Nasional

Kelelahan Akibat Forsir Perbanyak Ibadah Sunnah Jadi Penyebab Tingginya Kematian Jamaah Haji

Sel, 17 Mei 2022 | 23:15 WIB

Jakarta, NU Online

Tingginya kematian yang dialami oleh jamaah haji Indonesia salah satunya disebabkan oleh semangat yang tinggi untuk menjalankan ibadah sunnah oleh jamaah haji yang memiliki risiko tinggi atau memiliki penyakit bawaan kardiovascular dan pernapasan. Akibatnya ketika berada di Arafah, Muzdalifah, dan Mina yang membutuhkan energi fisik besar, banyak jamaah haji yang meninggal.


Kepala Pusat Kesehatan Haji Indonesia Kementerian Kesehatan (Kemenkes) RI Budi Sylvana menjelaskan tingkat kematian jamaah haji Indonesia dalam 10 tahun terakhir sekitar 2 per mil. Angka tersebut lebih tinggi dibandingkan dengan India yang tingkat kematiannya hanya 1 per mil atau Malaysia yang pada 2019, tingkat kematian jamaah hajinya 0,3 per mil.

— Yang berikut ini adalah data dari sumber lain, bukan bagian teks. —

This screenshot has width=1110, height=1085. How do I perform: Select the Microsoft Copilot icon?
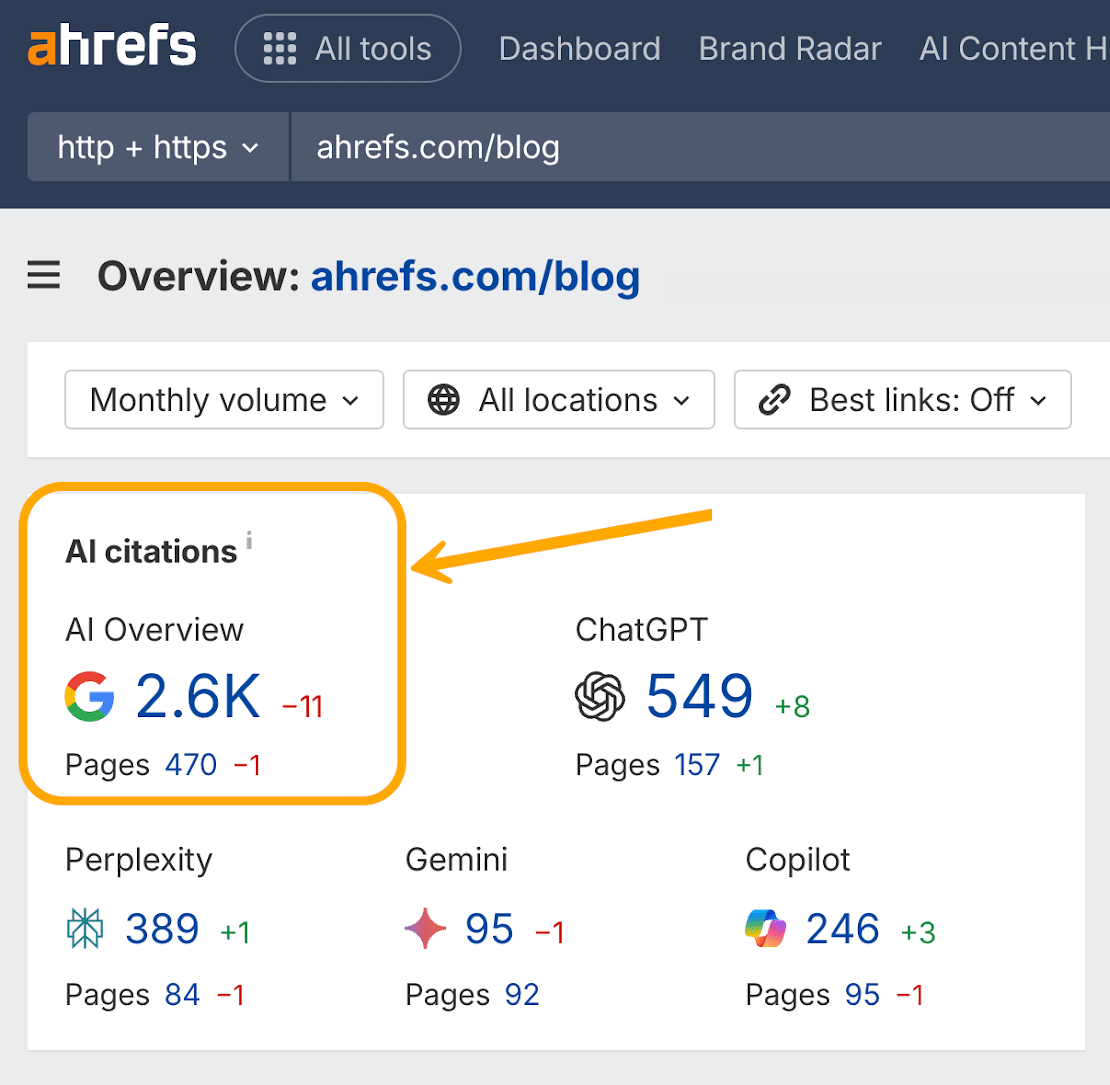tap(766, 929)
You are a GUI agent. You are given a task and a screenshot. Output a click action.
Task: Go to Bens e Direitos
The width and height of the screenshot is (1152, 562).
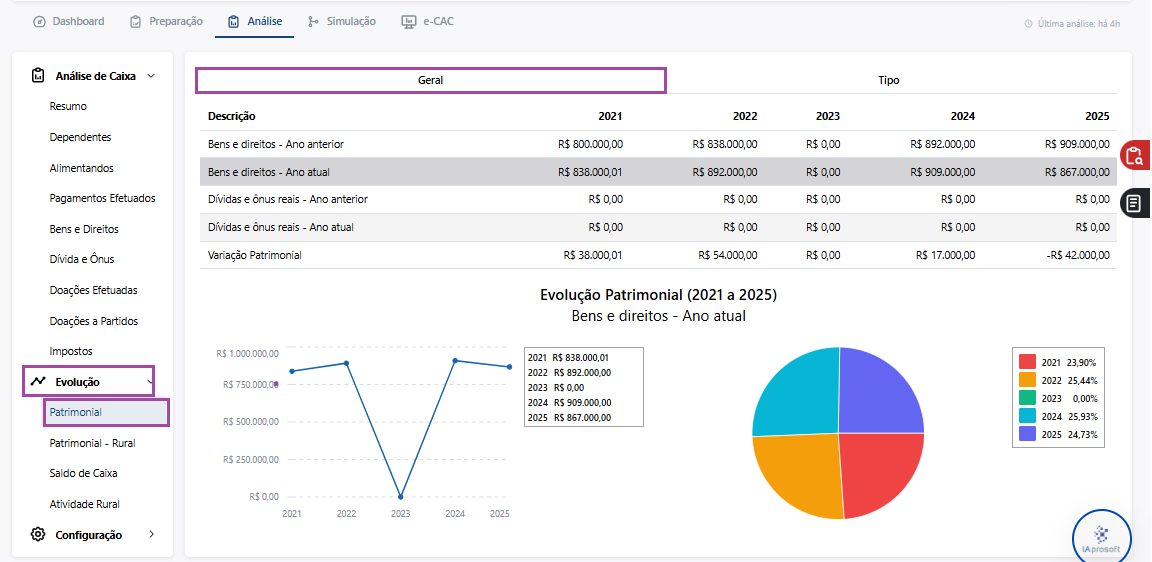84,229
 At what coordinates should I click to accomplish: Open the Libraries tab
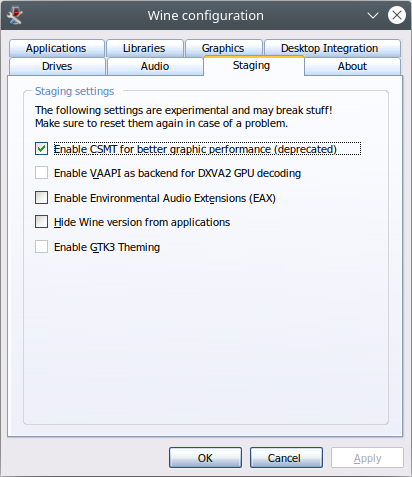[145, 48]
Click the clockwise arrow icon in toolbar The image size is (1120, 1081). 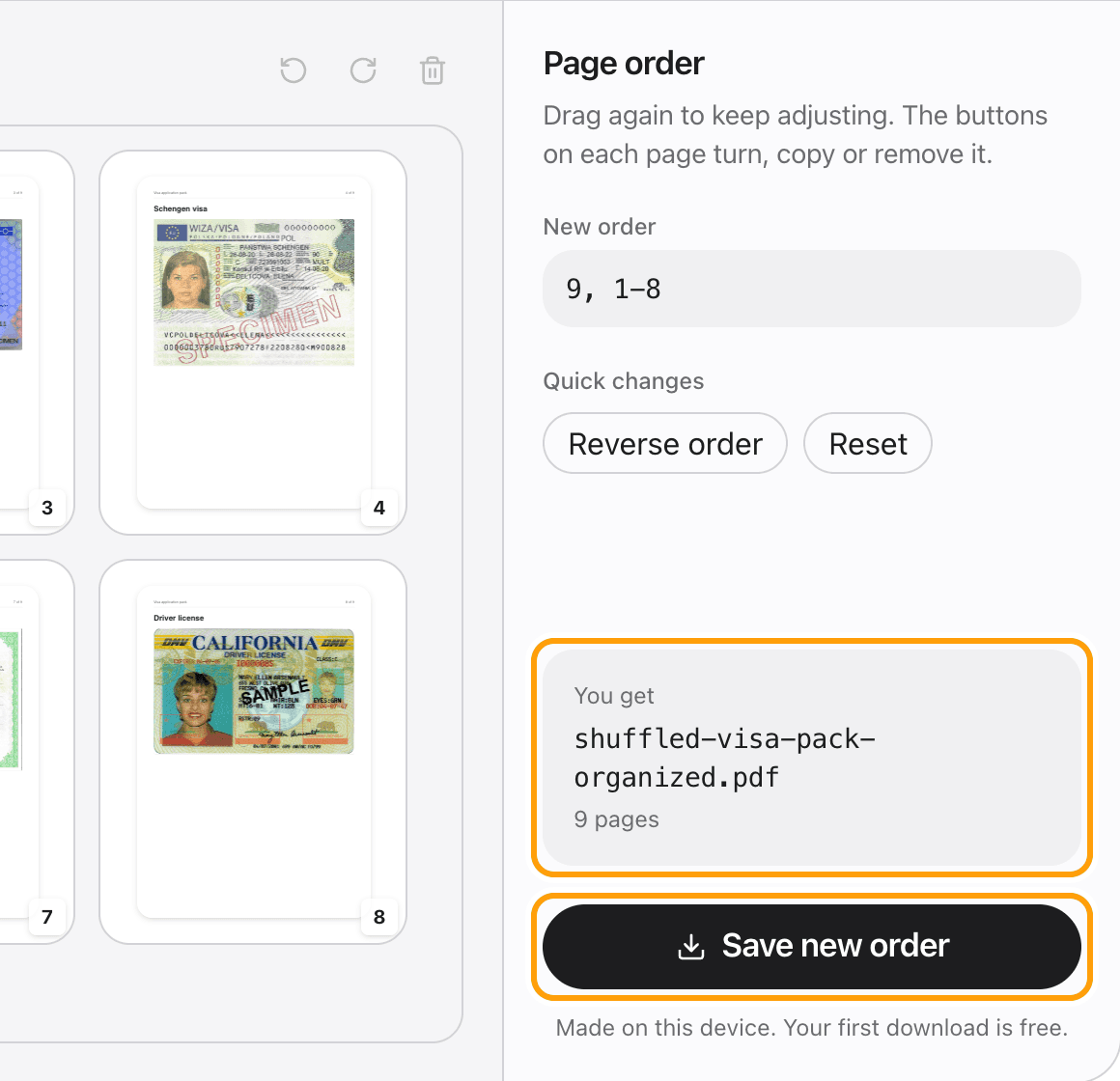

Budi menjelaskan, terdapat periode kritis di mana terjadi peningkatan jumlah kematian jamaah haji.  Periode seluruh pelaksanaan ibadah haji dari kloter pertama berangkat sampai kloter terakhir pulang berlangsung lebih dari 70 hari. Awalnya, tingkat kematian rendah. Namun, grafik kematian meningkat mulai hari ke-25 dan memuncak pada ritual ibadah di Arafah, Muzdalifah, dan Mina. Lalu seiring dengan berjalannya waktu dan kepulangan jamaah, jumlah kematian semakin menurun. 


"Apakah betul orang harus meninggal sakit jantung saat di Arafah?" tanyanya kepada para peserta Bimbingan Teknis Penyelenggara Haji Ibadah Haji 2022 di Asrama Haji Pondok Gede Jakarta, Selasa (17/5/2022).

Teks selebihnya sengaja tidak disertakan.